Recovering Deleted Files: What Impacts Recoverability?

Recently, I’ve received several questions related to the recovery of deleted files.  What happens when a file is deleted on a Windows-based system, and what causes those files to be lost and therefore unrecoverable?  Further, what could I have done to prevent their loss?  To answer those questions, we first need to answer another very important question.

How does Windows save file data on a NTFS volume?

When you create a new file, like a picture from your vacation (vacation.jpg), and save it to your hard drive (formatted with the NTFS file system), Windows does a couple things.  It finds an open file record in the metadata area of the disk (called the Master File Table or MFT) and writes some information about the file, such as the file name and date.  If there are no open file records, Windows will expand the MFT and create a new file record.

Windows then finds some free data blocks on the volume to write the actual file data to.  Once the data blocks are identified, Windows links the new file record to the data blocks and writes the actual data to the disk.  The picture below illustrates the vacation.jpg file as written to the disk.

So what happens when a file is deleted (assuming it is not going into the Recycle Bin)? Two very important things happen (from a data recovery perspective): 1. The file record is marked as deleted and available for reuse. 2. The data area is marked as free space and available for reuse.

The image above shows the areas of the disk that hold the data for the vacation.jpg file have now been marked as free space and are available for use for new files or to expand existing files. The file record has also been marked as deleted and is available for reuse by the file system. To recover deleted data, your data recovery company or software needs to be able to find deleted file records that have not been overwritten and the data blocks that relate to those files. The DR company or software should also scan the unallocated space on the disk for data blocks that were in use, but whose file records have been overwritten.
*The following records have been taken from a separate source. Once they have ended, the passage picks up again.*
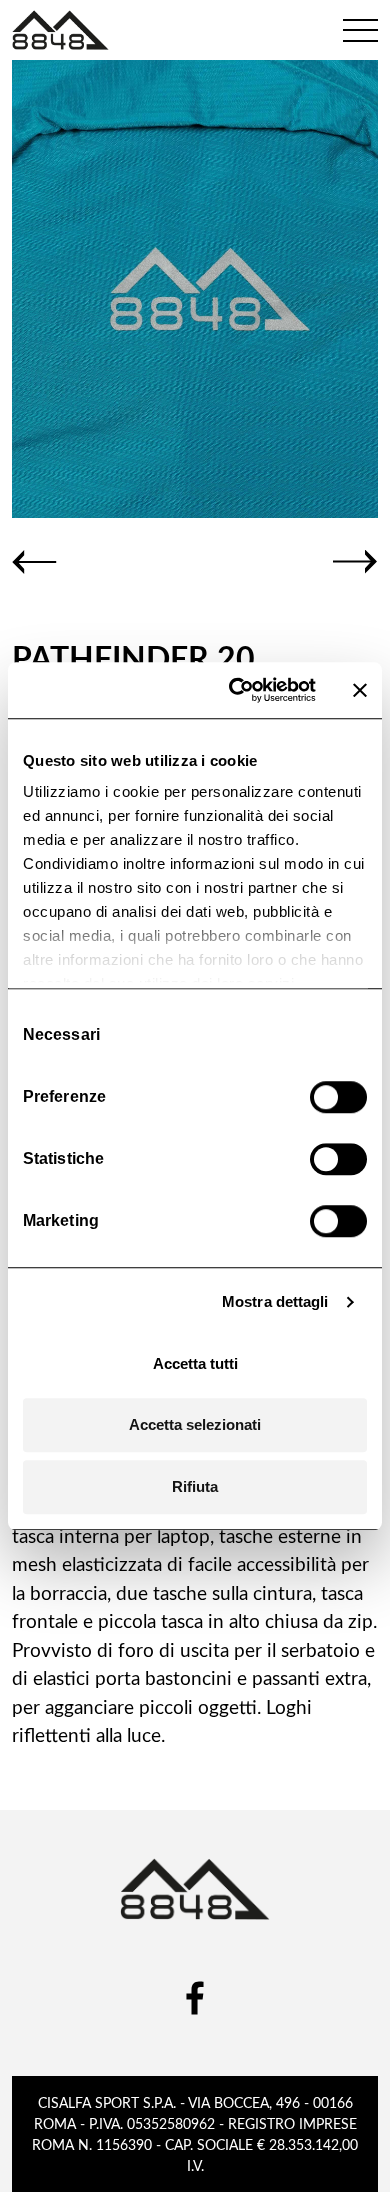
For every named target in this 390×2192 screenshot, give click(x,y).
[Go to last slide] (34, 561)
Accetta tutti (195, 1363)
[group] (195, 289)
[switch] (338, 1097)
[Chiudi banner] (360, 690)
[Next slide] (355, 561)
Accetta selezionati (195, 1424)
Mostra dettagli (275, 1301)
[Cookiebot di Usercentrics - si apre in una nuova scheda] (236, 690)
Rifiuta (195, 1486)
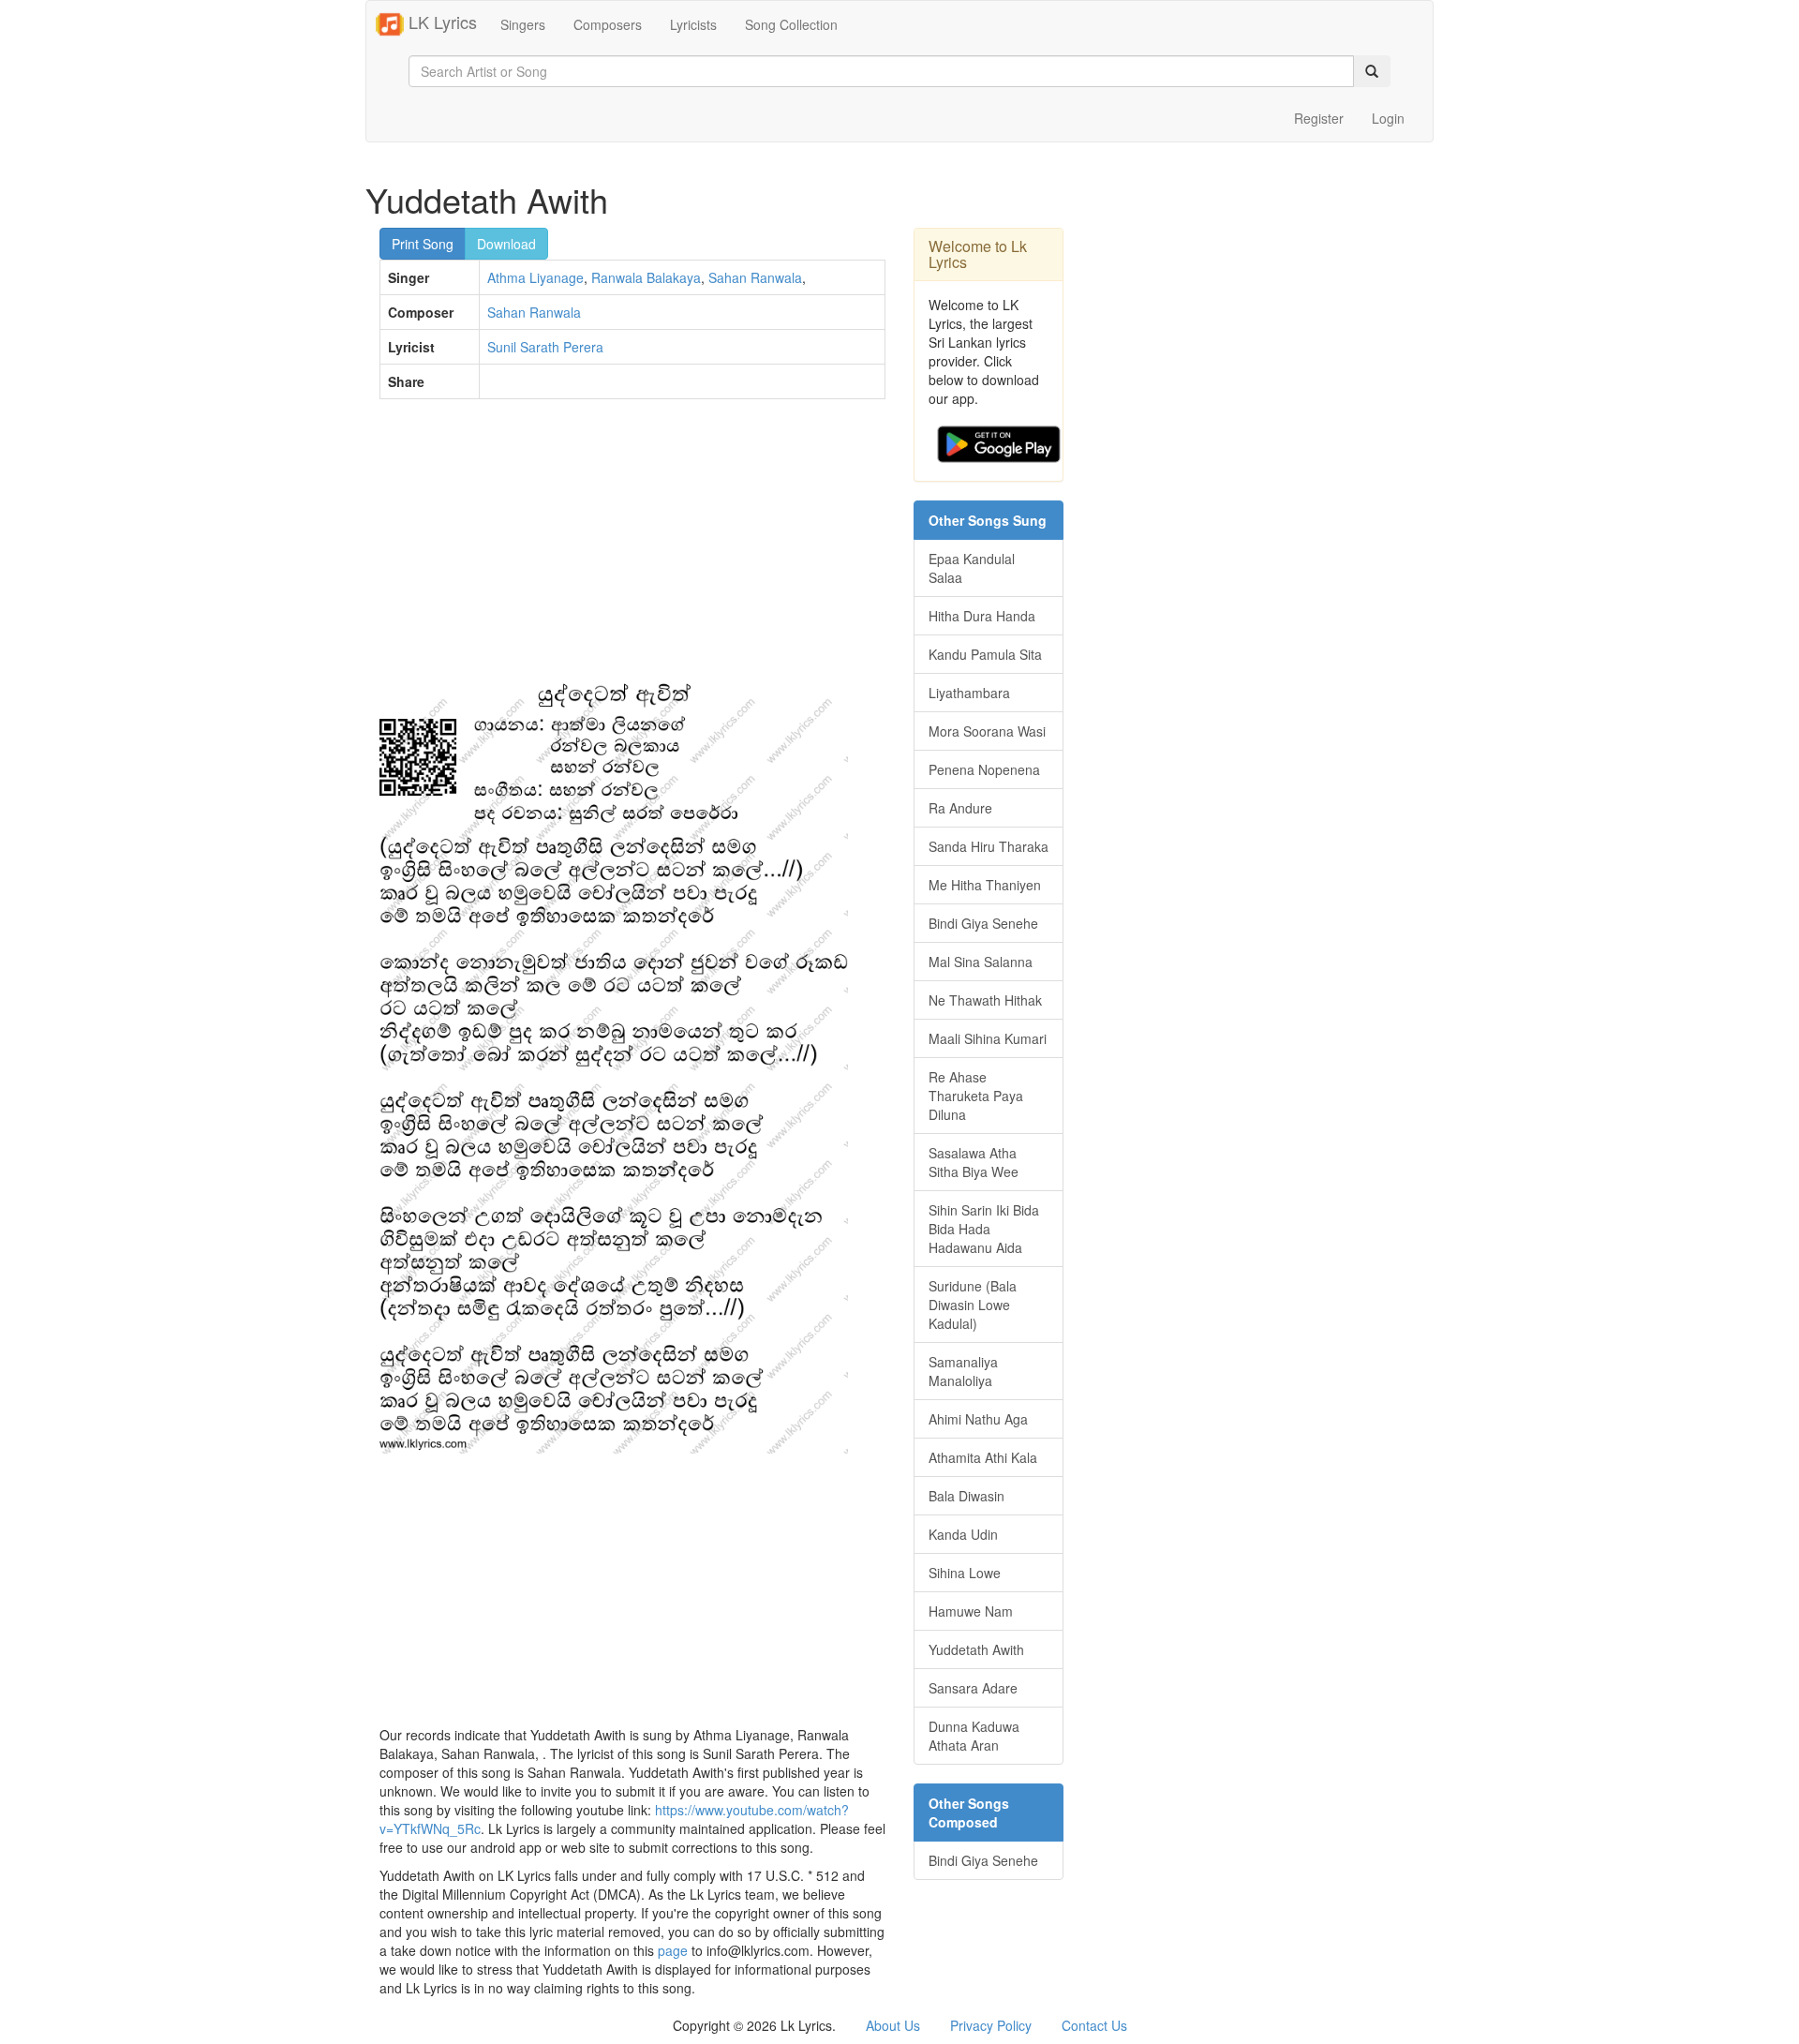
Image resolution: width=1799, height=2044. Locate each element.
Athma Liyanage (535, 277)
An example of such a process is as follows:

1.  Limit access to the disk (write blocker)
2.  Scan volume metadata for file records marked as deleted
3. Recover deleted file records and their related data blocks into new files
4. Scan volume for raw data that is currently in unallocated or free areas of the drive
5. Recover raw data blocks into new files

What are some of the reasons deleted data cannot be recovered?
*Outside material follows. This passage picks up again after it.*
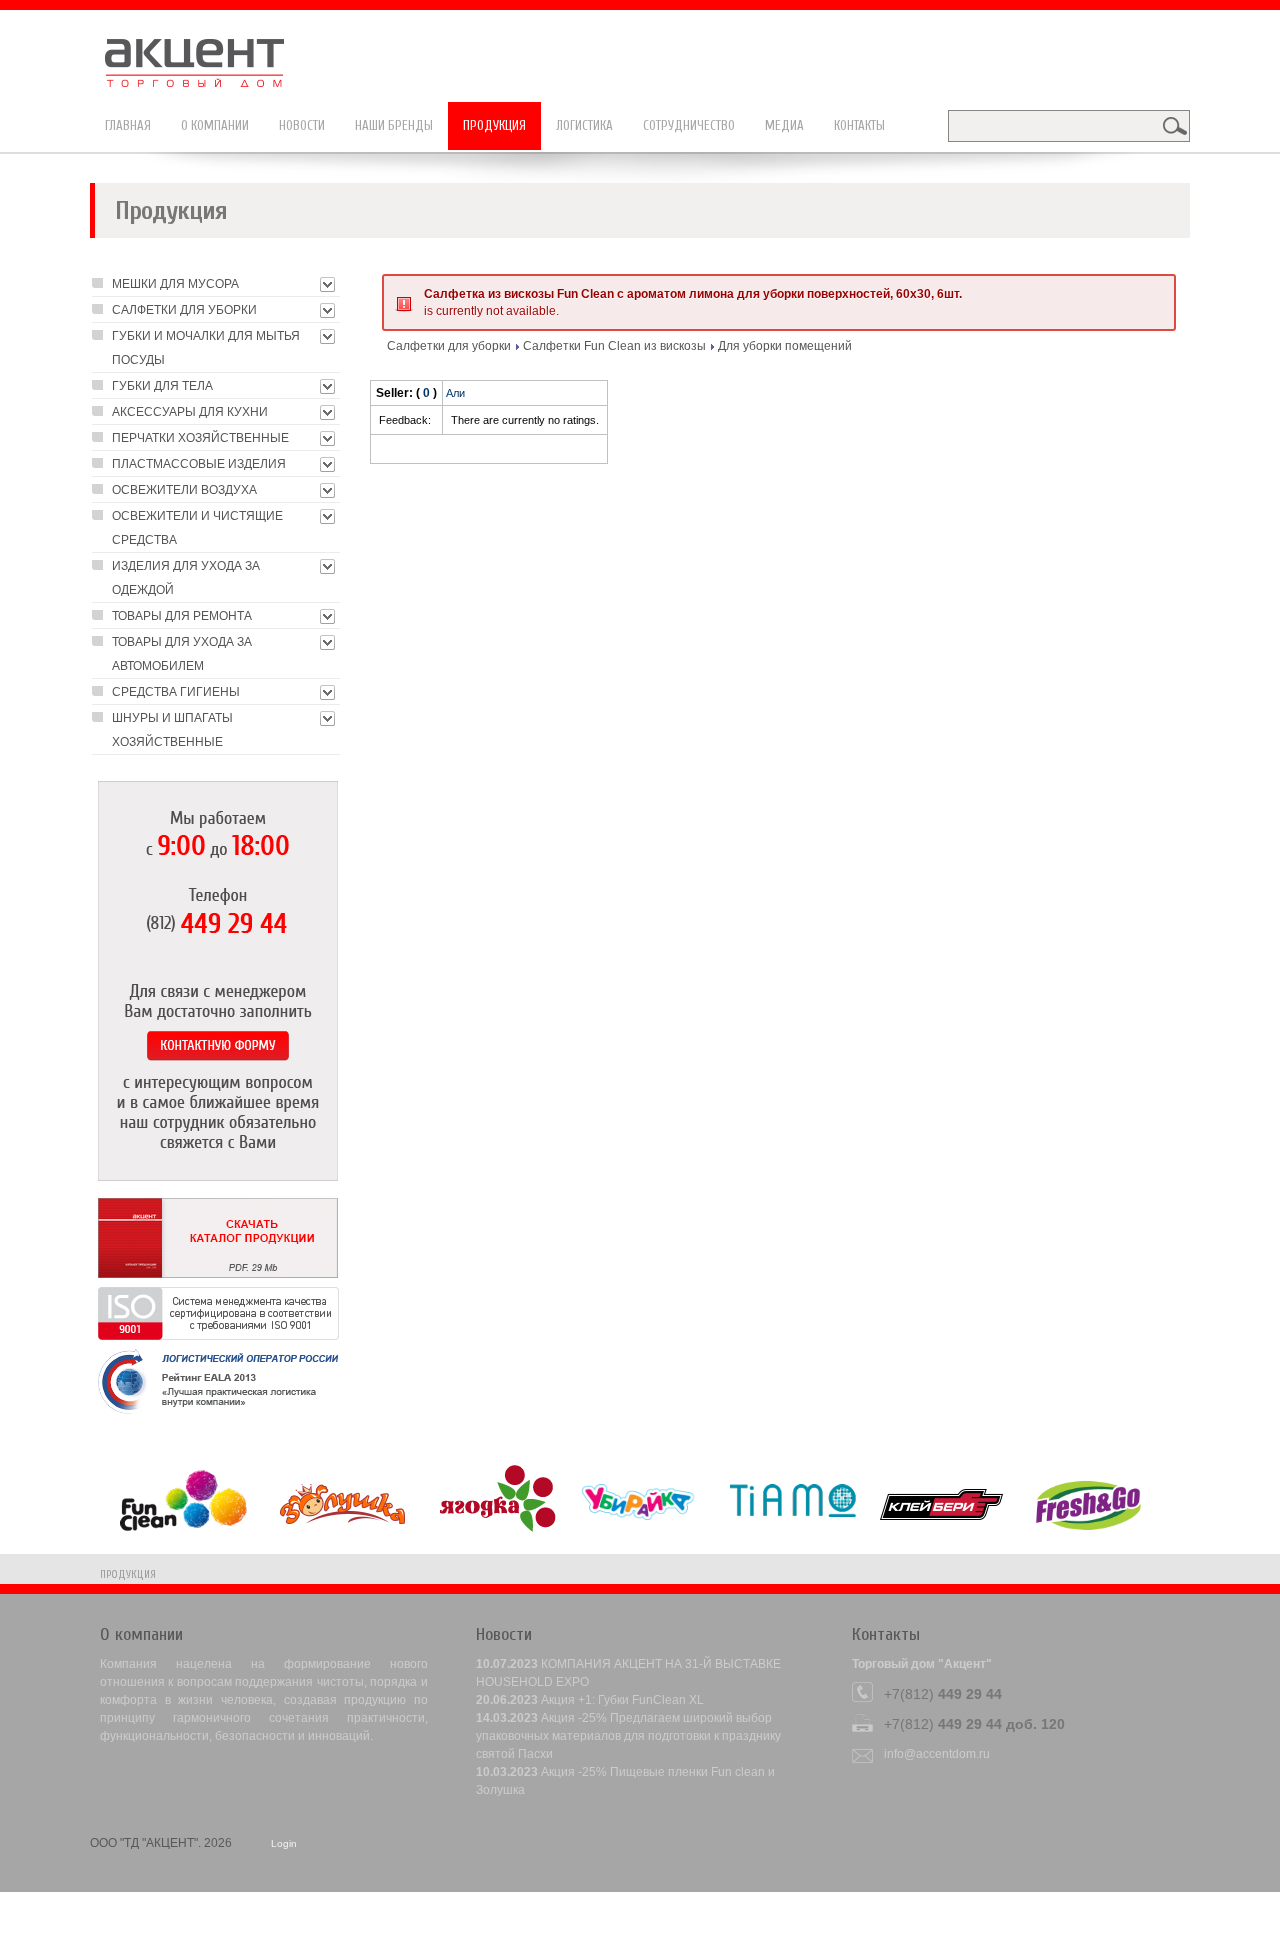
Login (284, 1843)
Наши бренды (394, 125)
• File record is overwritten and:
  • No signature for the file data
  • Data is fragmented
• Data is completely overwritten
• Data is partially overwritten

The figure below illustrates a file that has been deleted, its file record overwritten by a new file, and the data is fragmented on the drive.

Our example file (vacation.jpg) has been deleted and the file record overwritten with a new file (birthday.jpg). The only recovery possible for the vacation.jpg file is to find and assemble the raw data blocks (assuming there isn’t another copy of the FR somewhere else on the volume). The success rate for this type of recovery is very high as the data blocks (Blocks 1-4) in our example have not been overwritten by new data.

If the new file (birthday.jpg) had overwritten some of the data blocks like in the example below, then the file would only be partially recoverable (blocks 2 and 3 overwritten).

If all of the data blocks had been overwritten like the example below then the file would not be recoverable (blocks 1-4 overwritten).

So what can you do to make sure this doesn’t happen to you?

1. Backup/replicate your data. I know it sounds cliché, but a simple backup/replication can save a ton of heartache.
2. If you accidentally delete a file, and don’t have a backup, stop using the system as soon as possible. Browsing the Internet or continuing to work writes additional data to the disk and can cause the data blocks to be overwritten.
3. Restore a backup to a different drive to make sure that the backup contains the data you need and that the files are in working order.
4. If you want to attempt the recovery yourself, make a copy of the drive if possible and work on the copy. If it is not possible to make a copy, make sure the drive is slaved as a secondary disk to the system. Do not install recovery software on the drive you want to recover from.
5. Seek professional assistance. Good data recovery companies offer a free consultation, so you can discuss your specific needs with a data loss expert.